# TASK INSTRUCTIONS
From the records below, output the lines starting at the line containing "1270x952 pixels. At" and ending at the line containing "click(497, 557)" as a Markdown table with the columns Row and Line, leaving out blank lines.

-- PROVIDED MATERIAL start --

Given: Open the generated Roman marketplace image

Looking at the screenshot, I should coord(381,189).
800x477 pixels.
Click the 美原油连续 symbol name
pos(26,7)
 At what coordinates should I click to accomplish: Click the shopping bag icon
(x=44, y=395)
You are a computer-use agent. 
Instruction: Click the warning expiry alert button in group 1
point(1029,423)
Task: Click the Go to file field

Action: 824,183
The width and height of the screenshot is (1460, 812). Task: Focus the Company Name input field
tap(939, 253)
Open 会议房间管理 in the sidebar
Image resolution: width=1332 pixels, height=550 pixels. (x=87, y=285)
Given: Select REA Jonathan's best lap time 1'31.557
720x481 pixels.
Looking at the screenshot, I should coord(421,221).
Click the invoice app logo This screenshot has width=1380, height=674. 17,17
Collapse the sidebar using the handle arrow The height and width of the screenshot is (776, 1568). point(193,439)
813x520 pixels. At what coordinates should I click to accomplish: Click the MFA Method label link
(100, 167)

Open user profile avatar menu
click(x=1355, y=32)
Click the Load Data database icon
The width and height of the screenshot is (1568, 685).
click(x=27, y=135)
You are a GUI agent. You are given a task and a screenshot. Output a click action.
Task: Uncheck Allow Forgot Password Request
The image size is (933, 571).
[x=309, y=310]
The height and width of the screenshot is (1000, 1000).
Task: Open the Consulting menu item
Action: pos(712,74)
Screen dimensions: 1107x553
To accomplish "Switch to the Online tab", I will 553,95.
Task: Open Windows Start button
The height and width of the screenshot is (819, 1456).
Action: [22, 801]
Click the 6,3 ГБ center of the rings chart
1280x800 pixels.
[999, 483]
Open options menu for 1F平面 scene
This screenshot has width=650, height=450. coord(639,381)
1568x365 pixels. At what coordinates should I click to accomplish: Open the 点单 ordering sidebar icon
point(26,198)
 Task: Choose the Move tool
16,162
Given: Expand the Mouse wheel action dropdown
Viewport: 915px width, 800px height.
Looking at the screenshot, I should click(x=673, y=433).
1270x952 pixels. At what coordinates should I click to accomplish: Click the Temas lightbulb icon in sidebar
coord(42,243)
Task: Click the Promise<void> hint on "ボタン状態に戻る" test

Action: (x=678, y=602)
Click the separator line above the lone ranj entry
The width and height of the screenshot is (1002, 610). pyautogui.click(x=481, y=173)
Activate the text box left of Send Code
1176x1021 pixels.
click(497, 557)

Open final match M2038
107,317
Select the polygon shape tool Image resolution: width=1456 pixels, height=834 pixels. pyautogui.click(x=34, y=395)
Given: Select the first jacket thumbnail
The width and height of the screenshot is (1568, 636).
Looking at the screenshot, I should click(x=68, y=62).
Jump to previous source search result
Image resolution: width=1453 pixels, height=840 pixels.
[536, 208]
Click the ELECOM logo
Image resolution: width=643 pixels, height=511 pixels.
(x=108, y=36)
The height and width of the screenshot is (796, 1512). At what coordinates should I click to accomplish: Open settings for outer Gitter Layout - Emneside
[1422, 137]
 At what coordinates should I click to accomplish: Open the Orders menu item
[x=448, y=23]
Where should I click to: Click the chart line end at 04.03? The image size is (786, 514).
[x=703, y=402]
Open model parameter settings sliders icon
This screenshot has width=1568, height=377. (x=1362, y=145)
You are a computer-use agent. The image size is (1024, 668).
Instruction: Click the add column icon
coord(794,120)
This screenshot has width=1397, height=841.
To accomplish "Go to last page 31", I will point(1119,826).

-- PROVIDED MATERIAL end --

# FINAL RESULT
| Row | Line |
|---|---|
| 1 | 1270x952 pixels. At what coordinates should I click to accomplish: Click the Temas lightbulb icon in sidebar |
| 2 | coord(42,243) |
| 3 | Task: Click the Promise<void> hint on "ボタン状態に戻る" test |
| 4 | Action: (x=678, y=602) |
| 5 | Click the separator line above the lone ranj entry |
| 6 | The width and height of the screenshot is (1002, 610). pyautogui.click(x=481, y=173) |
| 7 | Activate the text box left of Send Code |
| 8 | 1176x1021 pixels. |
| 9 | click(497, 557) |